Urteil: Bundesverwaltungsgericht am 2. August 2012

7 C 7.12

Zwar gehört ein Ministerium im Rahmen seiner gesetzesvorbereitenden Tätigkeit nicht zu den informationspflichtigen Stellen nach dem Umweltinformationsgesetz; der Anwendungsbereich der entsprechenden Ausnahmevorschrift ist zeitlich aber durch den Abschluss des Gesetzgebungsverfahrens begrenzt. Der Ausnahmetatbestand zum Schutz von Beratungen verweist nicht auf eine anderweitig bestehende gesetzliche Vorschrift über die Vertraulichkeit.

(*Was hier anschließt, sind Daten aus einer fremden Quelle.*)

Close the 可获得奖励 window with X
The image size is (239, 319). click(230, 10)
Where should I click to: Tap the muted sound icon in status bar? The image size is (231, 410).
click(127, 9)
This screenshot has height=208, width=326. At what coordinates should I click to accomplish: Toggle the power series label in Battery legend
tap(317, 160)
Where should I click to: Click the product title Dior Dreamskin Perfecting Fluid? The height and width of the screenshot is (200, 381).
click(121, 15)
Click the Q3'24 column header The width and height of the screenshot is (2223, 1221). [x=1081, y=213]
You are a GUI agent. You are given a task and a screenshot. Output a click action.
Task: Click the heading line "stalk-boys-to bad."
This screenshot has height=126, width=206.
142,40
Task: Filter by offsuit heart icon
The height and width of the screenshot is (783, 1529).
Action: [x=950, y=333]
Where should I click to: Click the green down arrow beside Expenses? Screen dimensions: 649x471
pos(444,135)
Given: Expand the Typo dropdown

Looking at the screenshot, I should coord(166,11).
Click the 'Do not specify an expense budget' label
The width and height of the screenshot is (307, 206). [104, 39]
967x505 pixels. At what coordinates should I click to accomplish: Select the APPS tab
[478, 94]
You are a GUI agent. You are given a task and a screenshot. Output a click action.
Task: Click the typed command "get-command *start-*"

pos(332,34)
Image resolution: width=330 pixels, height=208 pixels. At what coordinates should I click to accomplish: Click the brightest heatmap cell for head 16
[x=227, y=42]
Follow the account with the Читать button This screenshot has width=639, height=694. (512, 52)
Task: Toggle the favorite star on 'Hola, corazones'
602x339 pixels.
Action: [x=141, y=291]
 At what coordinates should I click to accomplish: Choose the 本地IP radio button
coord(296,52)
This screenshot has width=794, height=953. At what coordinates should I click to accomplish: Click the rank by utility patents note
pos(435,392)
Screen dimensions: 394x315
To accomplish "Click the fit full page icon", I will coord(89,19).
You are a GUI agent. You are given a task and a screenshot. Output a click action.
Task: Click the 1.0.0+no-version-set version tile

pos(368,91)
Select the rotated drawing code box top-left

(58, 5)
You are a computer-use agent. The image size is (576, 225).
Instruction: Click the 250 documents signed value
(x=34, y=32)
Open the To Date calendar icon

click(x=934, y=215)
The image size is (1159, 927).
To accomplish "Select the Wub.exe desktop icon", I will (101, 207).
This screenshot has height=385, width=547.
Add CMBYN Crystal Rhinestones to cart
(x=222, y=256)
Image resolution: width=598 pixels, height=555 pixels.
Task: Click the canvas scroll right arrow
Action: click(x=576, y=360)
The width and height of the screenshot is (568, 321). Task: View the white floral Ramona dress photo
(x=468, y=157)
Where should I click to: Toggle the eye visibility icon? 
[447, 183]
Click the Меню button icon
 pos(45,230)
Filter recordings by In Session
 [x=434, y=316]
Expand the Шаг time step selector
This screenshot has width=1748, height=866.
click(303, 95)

Eine Abwägung ist jedoch in jedem Einzelfall geboten. Das Bundesverwaltungsgericht bezieht sich auf die von ihm erbetene Vorabentscheidung des Europäischen Gerichtshofs. Hintergrund sind Entscheidungen der Vorinstanzen über eine Klage, in der es um Informationen des Bundesumweltministeriums über die Auslegung der Zuteilungsregel für Emissionsberechtigungen (Zuteilungsgesetz und Zuteilungsverordnung) geht. Die Revision ist insoweit erfolgreich, als die Urteile der Vorinstanzen geändert sowie der Bescheid des Bundesumweltministeriums aufgehoben und dieses verpflichtet wird, neu zu entscheiden. (Quelle: LDA Brandenburg)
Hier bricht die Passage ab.